Assessment Conditions

  • The unit should be assessed holistically and the judgement of competence based on a holistic assessment of the evidence.
  • The collection of performance evidence:
  • should occur over a range of situations which include typical disruptions to normal, smooth operation
  • will typically include a supervisor/third-party report or other evidence, focusing on consistent performance and problem recognition and solving.
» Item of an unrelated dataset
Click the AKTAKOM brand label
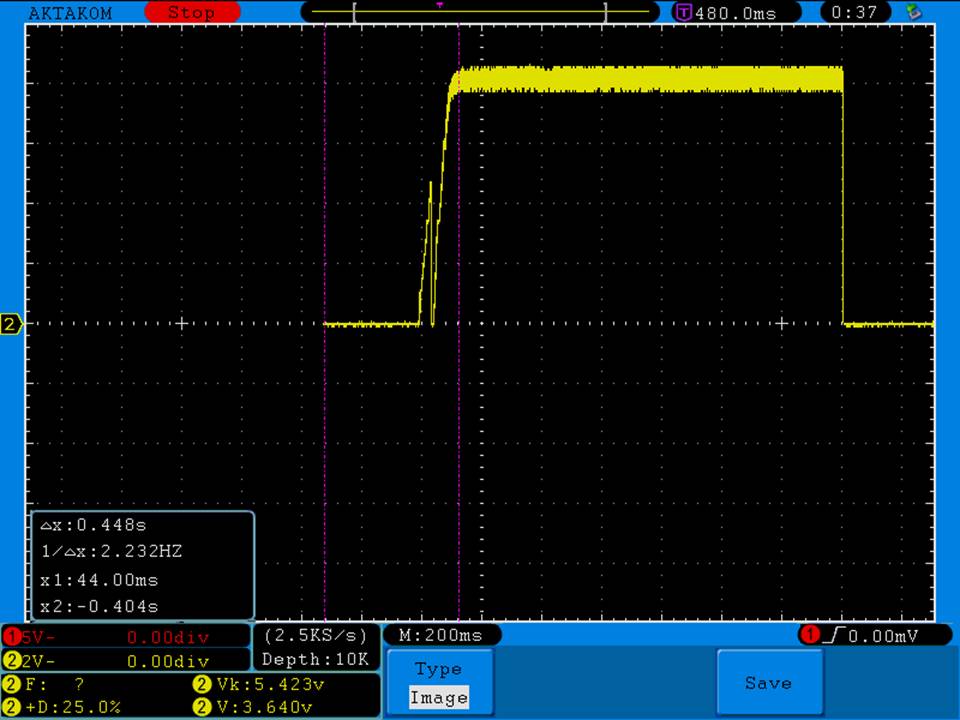Screen dimensions: 960x720 tap(70, 13)
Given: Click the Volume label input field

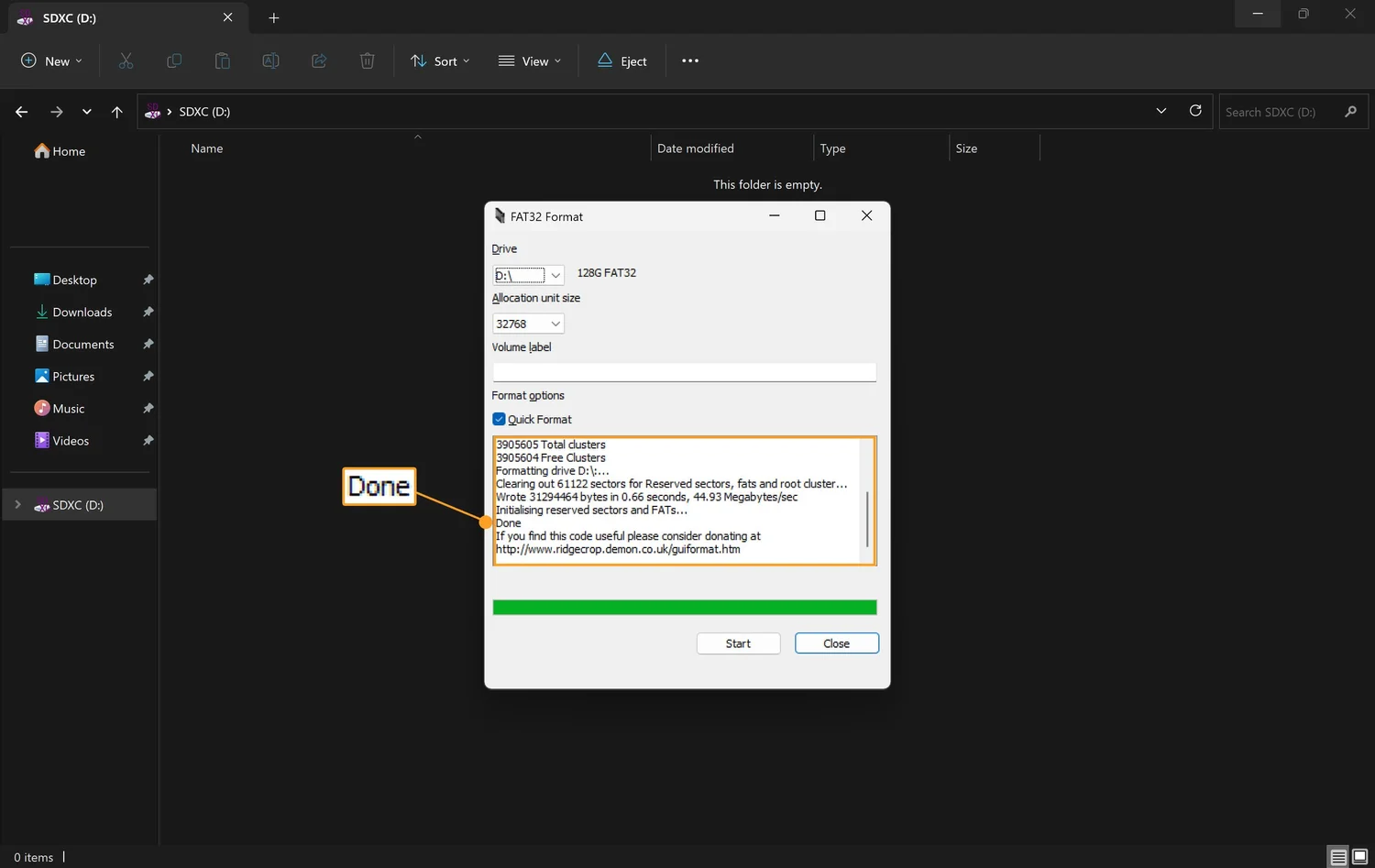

A supervisor/third-party report must be prepared by someone who has a direct, relevant, current relationship with the person being assessed and who is in a position to form a judgement on workplace performance relevant to the unit of competency
  • may use industry-based simulation for all or part of the unit particularly where safety, lack of opportunity or significant cost is an issue.
  • Assessment should occur in operational workplace situations. Where this is not possible, or where personal safety or environmental damage are limiting factors, assessment must occur in a sufficiently rigorous simulated environment reflecting realistic operational workplace conditions. This must cover all aspects of workplace performance, including environment, task skills, task management skills, contingency management skills and job role environment skills.
  • Knowledge evidence may be collected concurrently with performance evidence (provided a record is kept) or through an independent process, such as workbooks, written assessments or interviews (provided a record is kept).
  • Assessment processes and techniques must be appropriate to the language, literacy and numeracy requirements of the work being performed and the needs of the candidate.
  • Conditions for assessment must include access to all tools, equipment, materials and documentation required, including relevant workplace procedures, product and manufacturing specifications associated with this unit.
  • The regulatory framework will be reflected in workplace policies and procedures and is not required to be independently assessed.
  • Foundation skills are integral to competent performance of the unit and should not be assessed separately.
  • As a minimum, assessors must satisfy the Standards for Registered Training Organisations 2015 assessor requirements.